_Work to be completed_.
Please output exactly the lines from the one containing "Viewport: 1468px width, 548px height." through the end of the records below, leaving out any pictures.
==========
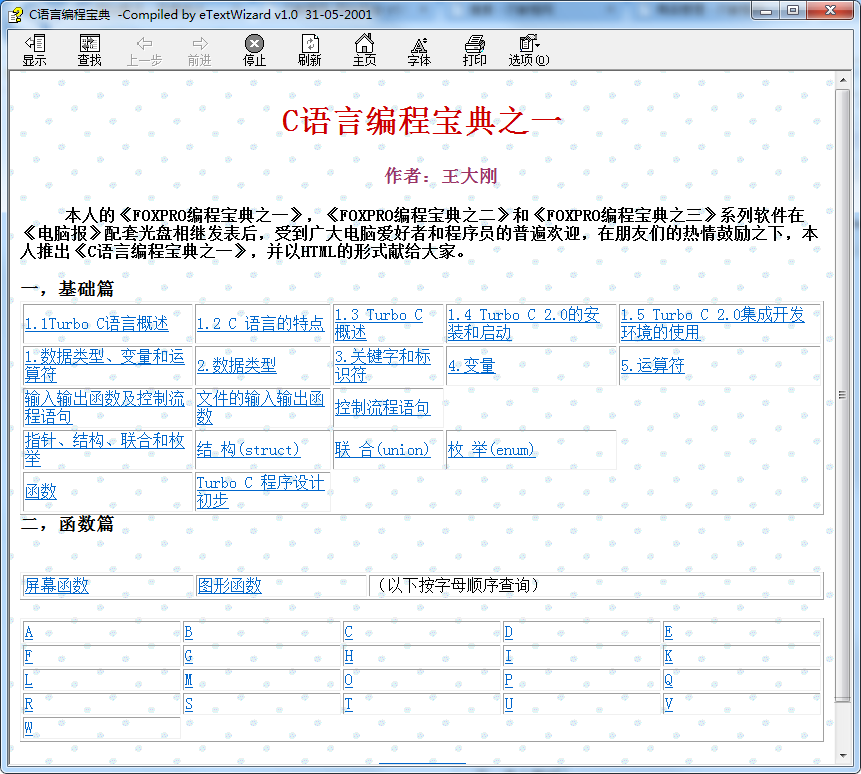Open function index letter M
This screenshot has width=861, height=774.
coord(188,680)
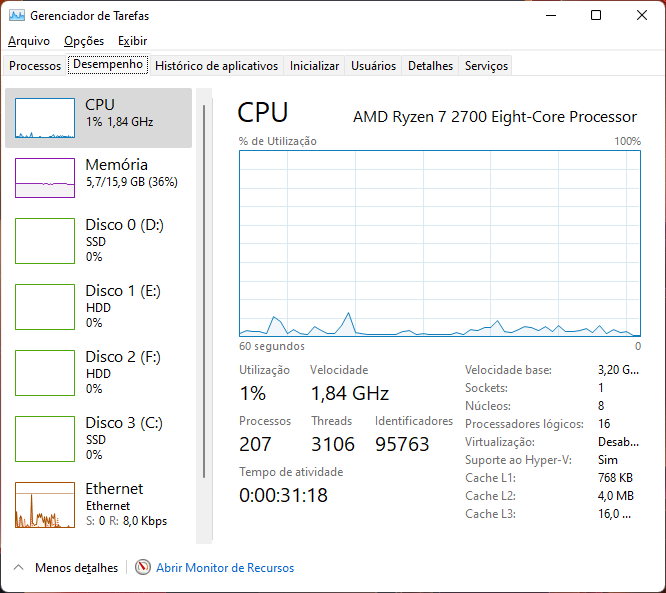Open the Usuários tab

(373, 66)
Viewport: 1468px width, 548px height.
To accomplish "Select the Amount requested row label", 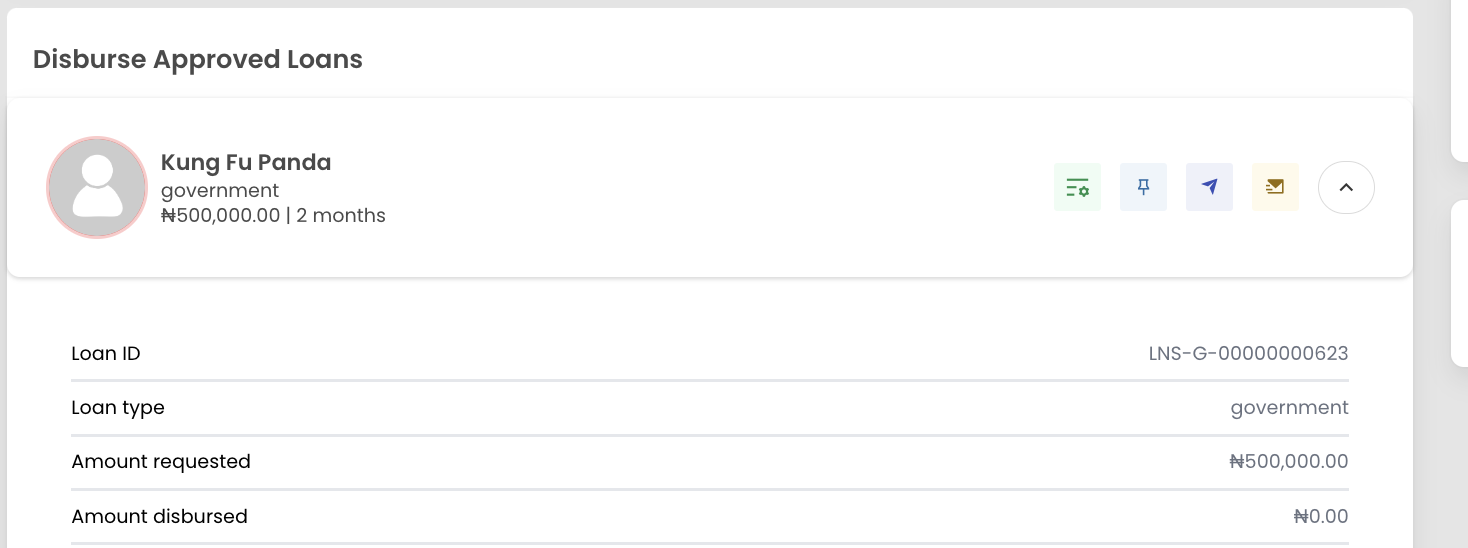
==========
_Expected answer_.
Viewport: 1468px width, 548px height.
To accomplish "Select the Amount requested row label", 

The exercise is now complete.